- Location in Onondaga County and the state of New York.
- Coordinates: 43°7′54″N 76°18′31″W﻿ / ﻿43.13167°N 76.30861°W
- Country: United States
- State: New York
- County: Onondaga

Area
- • Total: 1.16 sq mi (3.01 km^{2})
- • Land: 1.15 sq mi (2.99 km^{2})
- • Water: 0.0077 sq mi (0.02 km^{2})
- Elevation: 440 ft (134 m)

Population (2020)
- • Total: 3,834
- • Density: 3,322.5/sq mi (1,282.84/km^{2})
- Time zone: UTC-5 (Eastern (EST))
- • Summer (DST): UTC-4 (EDT)
- FIPS code: 36-77513
- GNIS feature ID: 1867421

= Village Green, New York =

Village Green is a hamlet (and census-designated place) in Onondaga County, New York, United States. As of the 2020 census, Village Green had a population of 3,834.

Village Green is in the eastern part of the town of Van Buren.
==Geography==
Village Green is located at (43.131717, -76.308592).

According to the United States Census Bureau, the region has a total area of 1.2 sqmi, all land.

The village is south of the Seneca River and southeast of Baldwinsville.

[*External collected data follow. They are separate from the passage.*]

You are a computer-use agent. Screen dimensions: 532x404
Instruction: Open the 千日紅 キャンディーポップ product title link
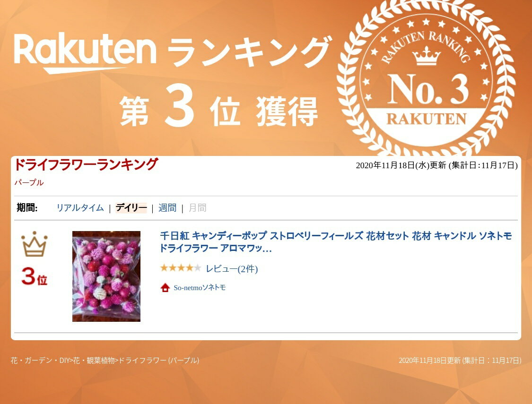point(335,242)

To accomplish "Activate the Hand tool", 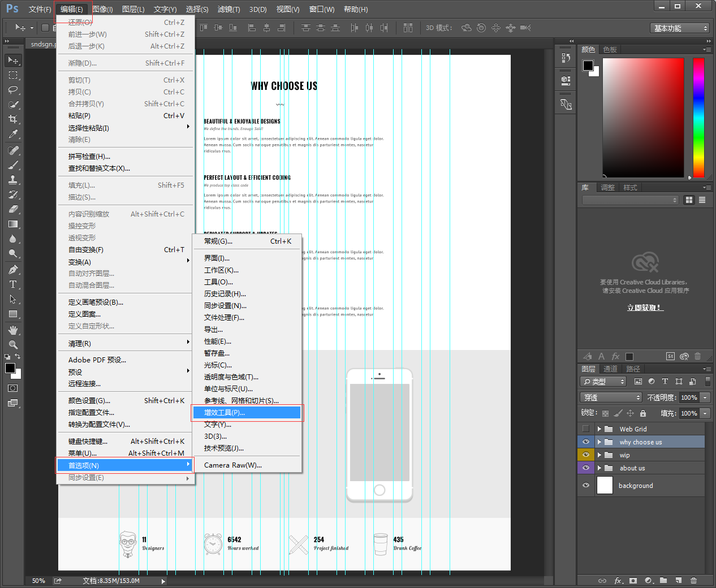I will coord(13,330).
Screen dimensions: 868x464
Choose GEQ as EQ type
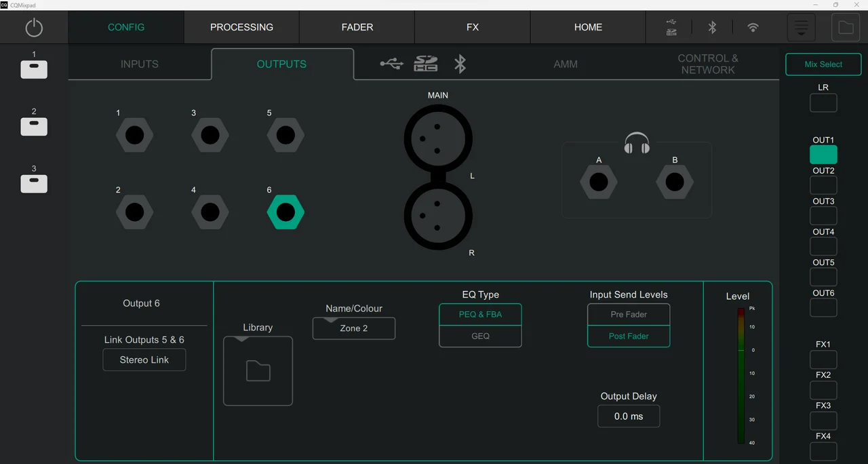pos(480,336)
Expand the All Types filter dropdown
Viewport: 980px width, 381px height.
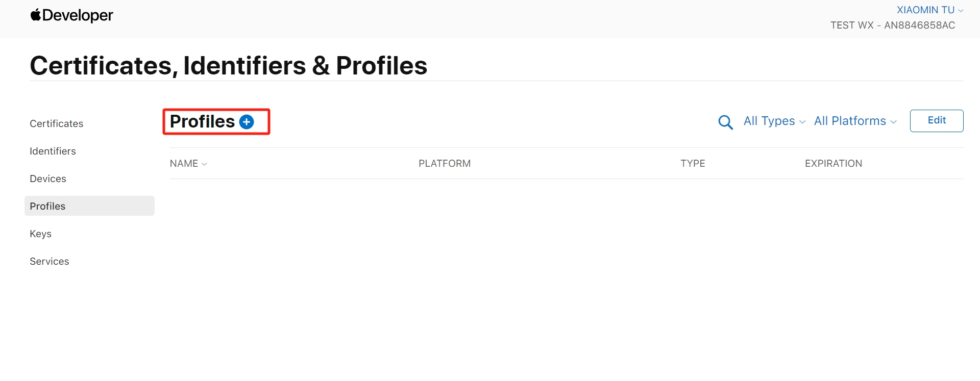[774, 121]
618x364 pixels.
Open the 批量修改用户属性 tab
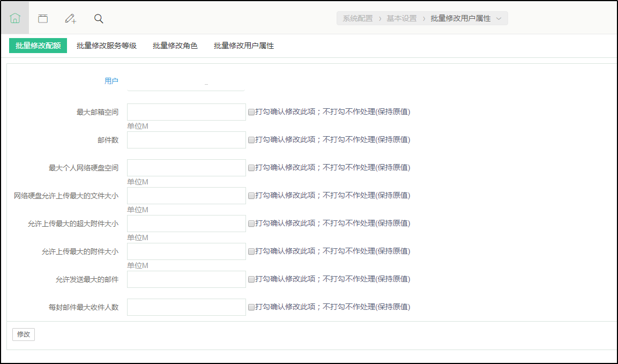pos(244,46)
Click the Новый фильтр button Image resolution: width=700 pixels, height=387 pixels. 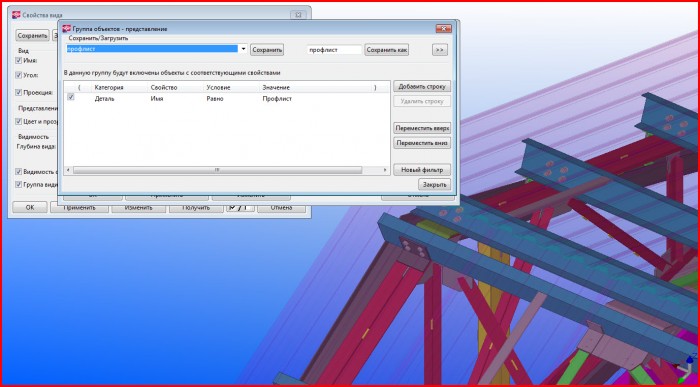pyautogui.click(x=422, y=170)

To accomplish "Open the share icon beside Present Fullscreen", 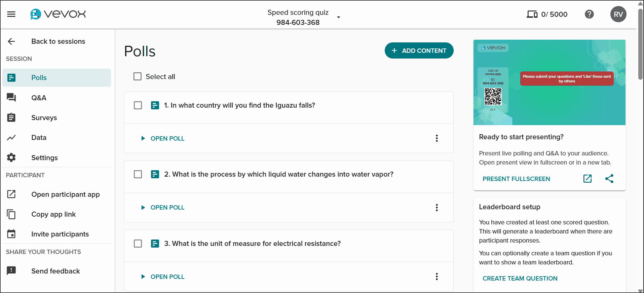I will (610, 179).
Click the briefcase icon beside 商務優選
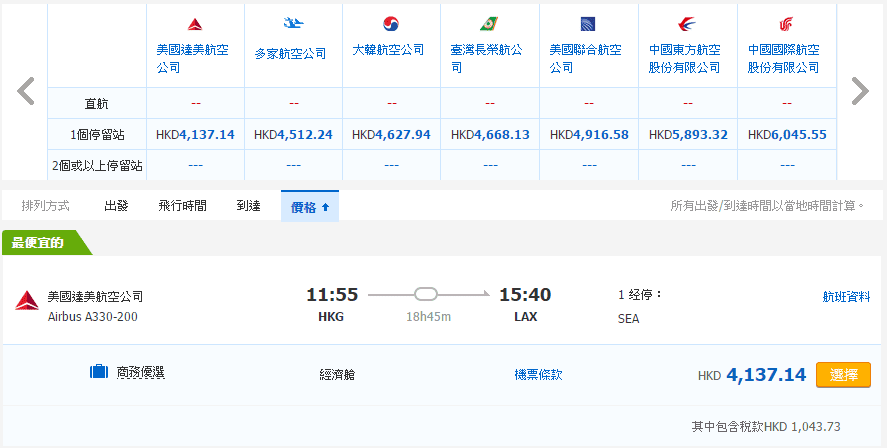 click(98, 372)
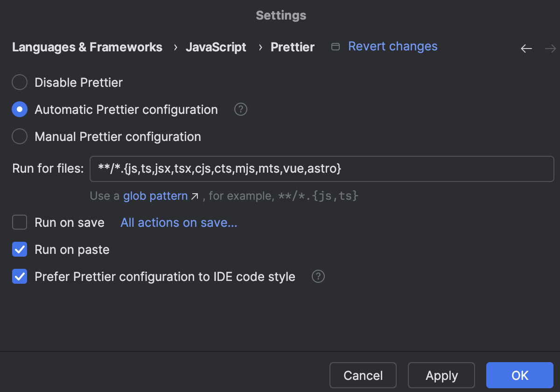Click the forward navigation arrow
The height and width of the screenshot is (392, 560).
coord(550,49)
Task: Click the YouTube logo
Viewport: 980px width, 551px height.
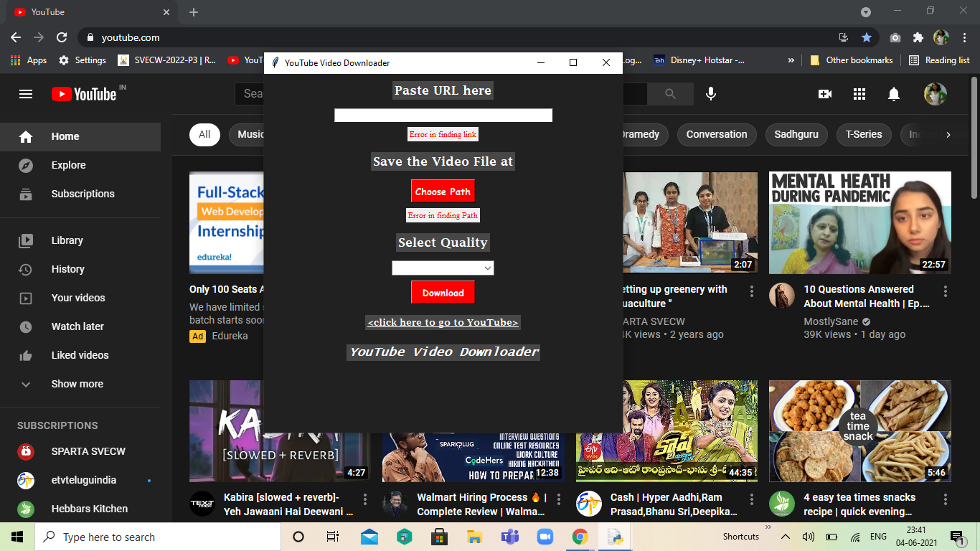Action: [82, 93]
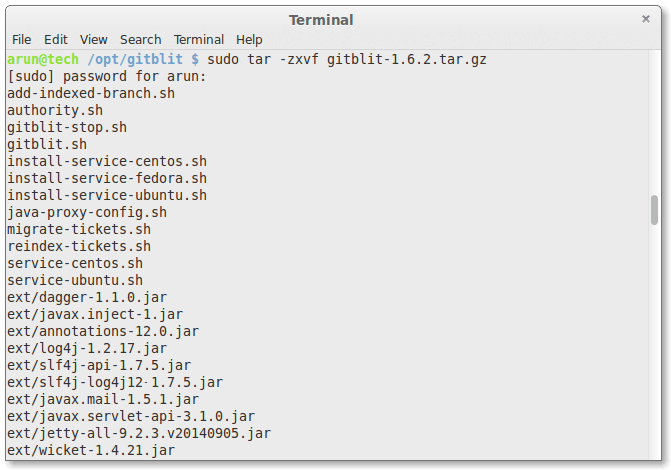Click the authority.sh output line
671x470 pixels.
pos(55,110)
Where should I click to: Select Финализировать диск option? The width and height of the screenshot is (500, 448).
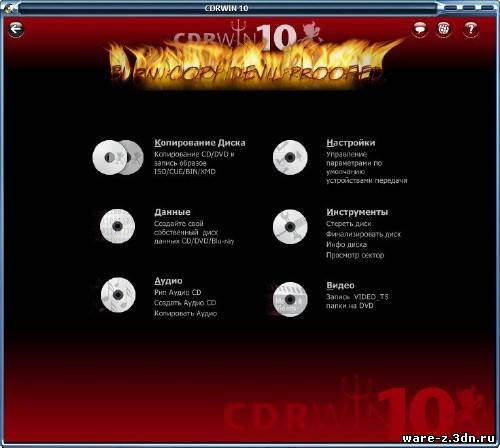pyautogui.click(x=363, y=234)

Most of the community is between Interstate 690 and New York State Route 48.

==Demographics==

Historical population
| Census | Pop. | Note | %± |
| 2020 | 3,834 |  | — |
U.S. Decennial Census

===2020 census===
As of the 2020 census, Village Green had a population of 3,834. The median age was 41.4 years. 15.2% of residents were under the age of 18 and 20.0% of residents were 65 years of age or older. For every 100 females there were 90.7 males, and for every 100 females age 18 and over there were 88.7 males age 18 and over.

100.0% of residents lived in urban areas, while 0.0% lived in rural areas.

There were 2,027 households in Village Green, of which 18.9% had children under the age of 18 living in them. Of all households, 30.0% were married-couple households, 24.3% were households with a male householder and no spouse or partner present, and 35.6% were households with a female householder and no spouse or partner present. About 43.9% of all households were made up of individuals and 16.6% had someone living alone who was 65 years of age or older.

There were 2,118 housing units, of which 4.3% were vacant. The homeowner vacancy rate was 1.0% and the rental vacancy rate was 2.6%.

Racial composition as of the 2020 census
| Race | Number | Percent |
|---|---|---|
| White | 3,457 | 90.2% |
| Black or African American | 91 | 2.4% |
| American Indian and Alaska Native | 28 | 0.7% |
| Asian | 26 | 0.7% |
| Native Hawaiian and Other Pacific Islander | 3 | 0.1% |
| Some other race | 23 | 0.6% |
| Two or more races | 206 | 5.4% |
| Hispanic or Latino (of any race) | 124 | 3.2% |

===2000 census===
As of the census of 2000, there were 3,945 people, 1,896 households, and 1,033 families residing in the community. The population density was 3,227.6 PD/sqmi. There were 2,053 housing units at an average density of 1,679.7 /sqmi. The racial makeup of the CDP was 96.76% White, 1.04% African American, 0.23% Native American, 0.74% Asian, 0.33% from other races, and 0.91% from two or more races. Hispanic or Latino of any race were 1.14% of the population.

There were 1,896 households, out of which 24.2% had children under the age of 18 living with them, 41.7% were married couples living together, 9.8% had a female householder with no husband present, and 45.5% were non-families. 38.4% of all households were made up of individuals, and 10.0% had someone living alone who was 65 years of age or older. The average household size was 2.08 and the average family size was 2.78.

In the CDP, the population was spread out, with 20.9% under the age of 18, 6.3% from 18 to 24, 35.2% from 25 to 44, 25.1% from 45 to 64, and 12.4% who were 65 years of age or older. The median age was 38 years. For every 100 females, there were 88.8 males. For every 100 females age 18 and over, there were 86.7 males.

The median income for a household in the CDP was $43,243, and the median income for a family was $50,278. Males had a median income of $36,686 versus $29,519 for females. The per capita income for the CDP was $23,559. About 5.9% of families and 6.2% of the population were below the poverty line, including 9.8% of those under age 18 and 6.1% of those age 65 or over.
==Education==
It is within the Baldwinsville Central School District.